Element and text position data
◆ ◆ ◆ ◆
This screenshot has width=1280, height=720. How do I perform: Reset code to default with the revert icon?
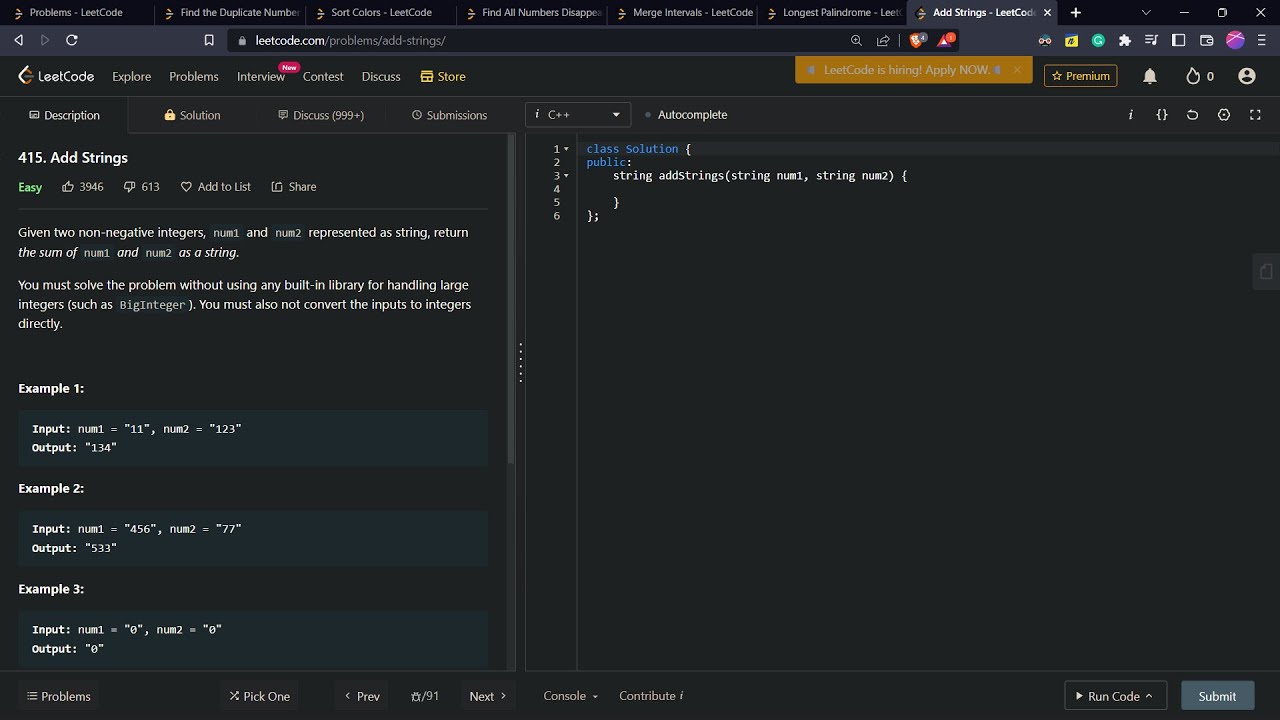[x=1192, y=115]
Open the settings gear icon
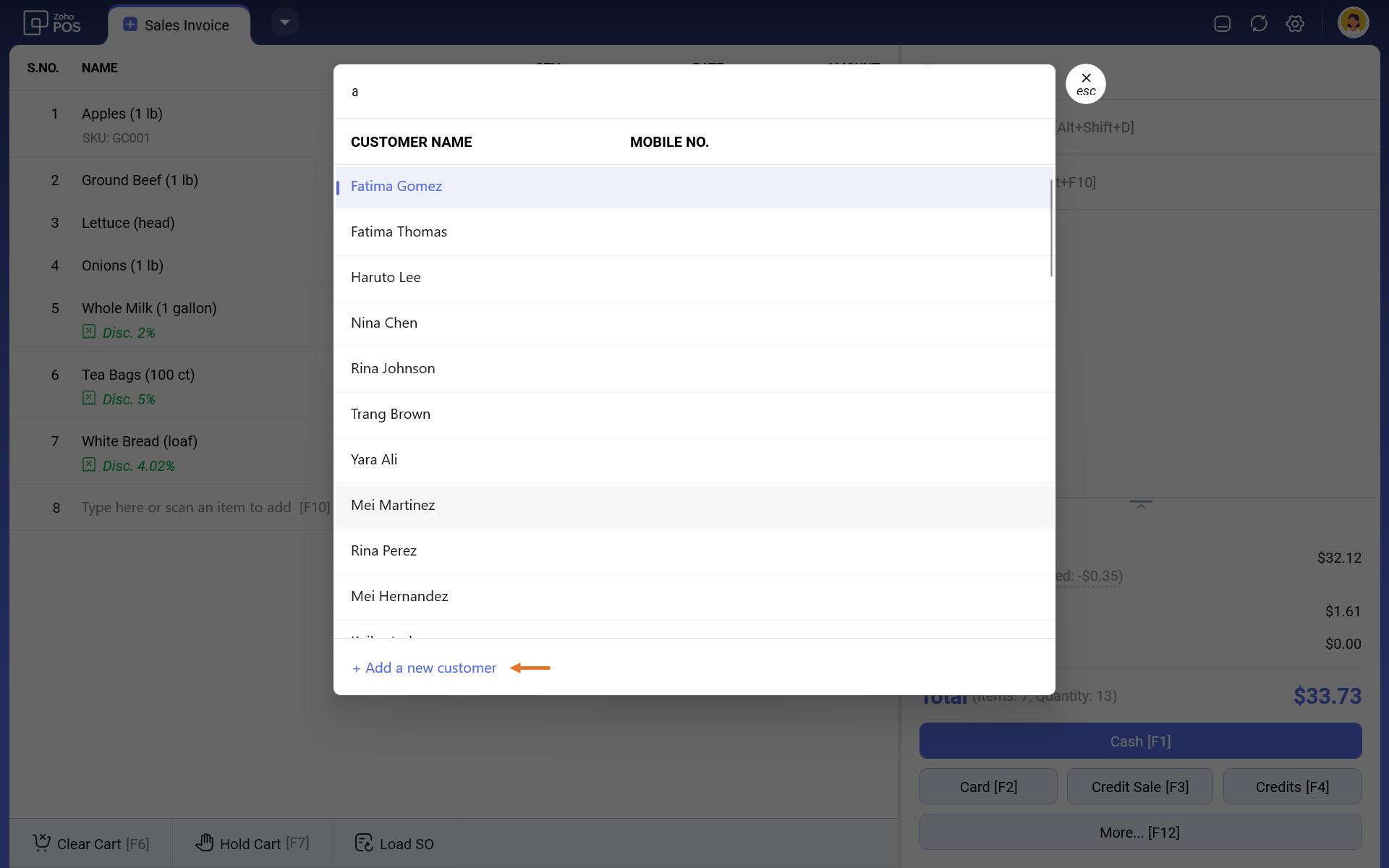Image resolution: width=1389 pixels, height=868 pixels. pyautogui.click(x=1295, y=23)
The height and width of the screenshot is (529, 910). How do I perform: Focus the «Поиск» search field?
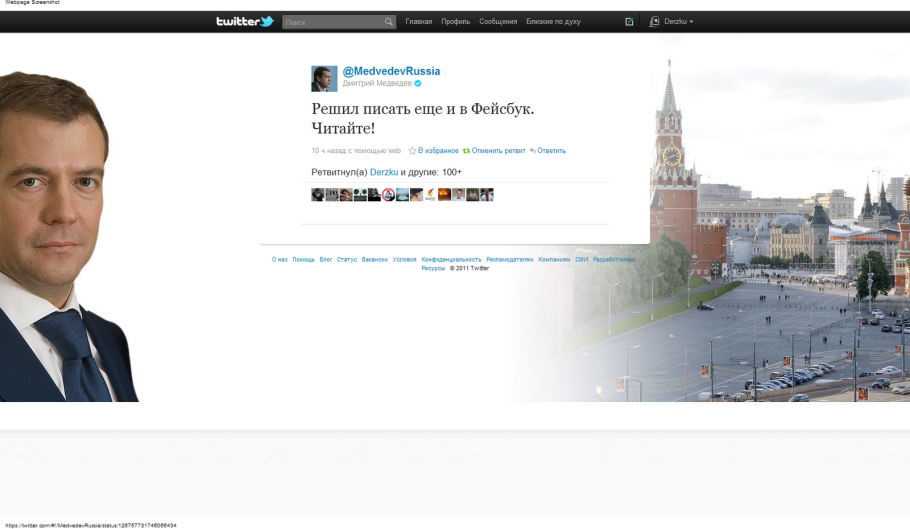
◆ ◆ ◆ ◆
**Set exercise**
Copy out every row above word for word, omitting the pictures.

**Correct output**
This screenshot has width=1280, height=720. How do I perform: Reset code to default with the revert icon?
[x=1192, y=115]
Open the settings gear icon
Image resolution: width=1389 pixels, height=868 pixels. pyautogui.click(x=1295, y=23)
The height and width of the screenshot is (529, 910). How do I perform: Focus the «Поиск» search field?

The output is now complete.